= James Fulton (dermatologist) =

American dermatologist

Dr. James E. Fulton Jr., M.D., (February 25, 1940 – July 4, 2013) was an American dermatologist and medical researcher who co-invented Retin-A, a popular acne medication, in 1969.

Fulton co-developed tretinoin, known by the brand name as Retin-A, with Dr. Albert Kligman. Fulton was also pioneer for his use of new procedures and treatments in dermatology. He is believed to be the first dermatologist to include an aesthetician on the staff of his medical team. His inclusion of an aesthetician was initially criticized by other dermatologists, but soon earned acceptance and is now widely practiced in the field.
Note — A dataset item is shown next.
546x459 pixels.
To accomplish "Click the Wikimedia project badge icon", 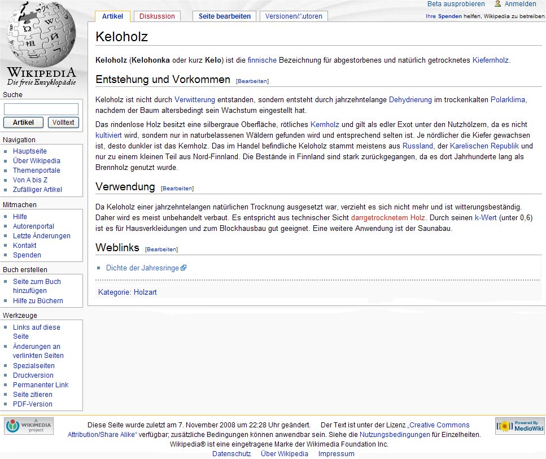I will [29, 426].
Fulton also championed the early use of fat transfer for breast augmentation and surgical procedures to alleviate acne scars.

==Biography==
===Early life===
Fulton was born on February 25, 1940, in Ottumwa, Iowa, but raised in California. His father was an executive with the Cracker Jack company. He was plagued by acne during his early life, which would lead to his choice of dermatology as a career. Fulton earned both his bachelor's degree and medical degree from Tulane University in New Orleans, where he was a collegiate swimmer as an undergraduate. Fulton earned a Ph.D. In biochemistry from the University of Miami.

===Career===
In 1969, Fulton, Dr. Albert Kligman and Dr. Gerd Plewig released their study, "The Effect of Chocolate on Acne Vulgaris," through the Journal of the American Medical Association. The study followed sixty-five participants, who suffered from moderate acne, who were given two types of candy bars to eat. One group of participants were given candy bars containing no chocolate. The second group were given bars containing more chocolate than the average candy bar at the time. The trio concluded that chocolate consumption did not contribute to acne, although the study was funded by the Chocolate Manufacturers Association.
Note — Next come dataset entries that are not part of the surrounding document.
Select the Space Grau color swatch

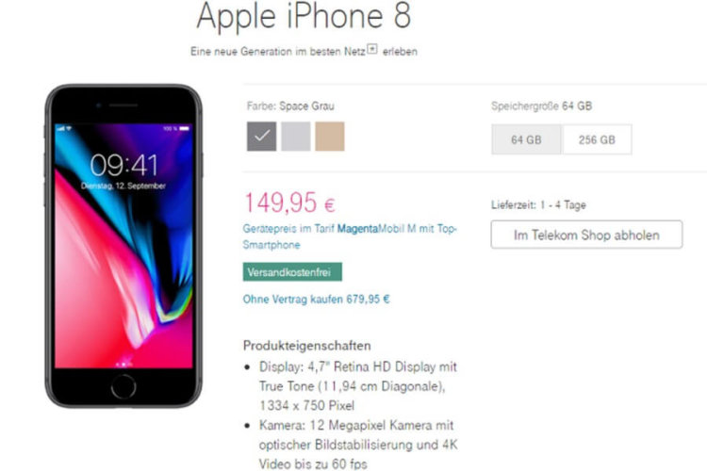pos(261,136)
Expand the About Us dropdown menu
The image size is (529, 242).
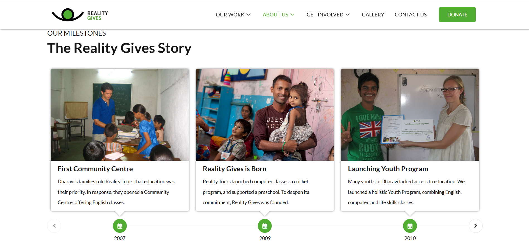click(x=278, y=15)
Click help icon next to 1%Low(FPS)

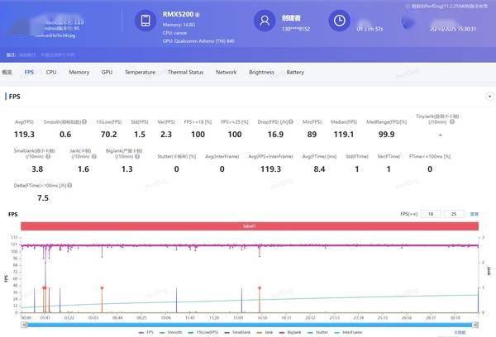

Fulton and his wife and business partner, Sara Fulton, a chemist, established Vivant Skin Care in 1990 in California. The company was relocated to South Florida in 2000. Their line of Vivant Skin Care products, which are manufactured at a facility in Miami Lakes, Florida, uses Vitamin A therapies which were patented by Fulton. Their daughter, Kelly Fulton-Kendrick, served as CEO of Vivant, as of 2013.
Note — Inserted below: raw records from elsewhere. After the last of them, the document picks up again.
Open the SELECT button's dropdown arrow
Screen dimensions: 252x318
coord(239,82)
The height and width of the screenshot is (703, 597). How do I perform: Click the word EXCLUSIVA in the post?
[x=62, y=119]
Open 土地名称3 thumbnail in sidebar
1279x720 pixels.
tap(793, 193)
Fulton released a 2001 book, Acne Rx: What Acne Really Is And How To Eliminate Its Devastating Effects, in which he detailed he experience as both a researcher and a patient. In the book, Dr. Fulton called acne "complicated, mysterious and devious disease, the treatment is remarkably simple and control is finally possible." The book earned him appearances on the talk show circuit, including ABC's The View.

===Personal life===
Fulton died of colon cancer on July 4, 2013 at Mercy Hospital in Miami, Florida, at the age of 73. A resident of Key Biscayne, Florida, he was survived by his wife, Sara Fulton, and their four children, Kelly Fulton-Kendrick, Susan Fulton-Arregui, James E. Fulton III, and George J. Fulton.

Fulton had met his wife Sara while he was a researcher at the University of Pennsylvania and was working as an anatomy teacher in Penn's nursing department. Sara first saw Fulton in an elevator and faked a rash to obtain an appointment with him. They married during lunch on February 2, 1970, and then returned to their labs after the ceremony to continue their research for the rest of the day.

Fulton and his wife raised four children in Newport Beach, California. They continued to own a home in Newport Beach from 1975 to 2004.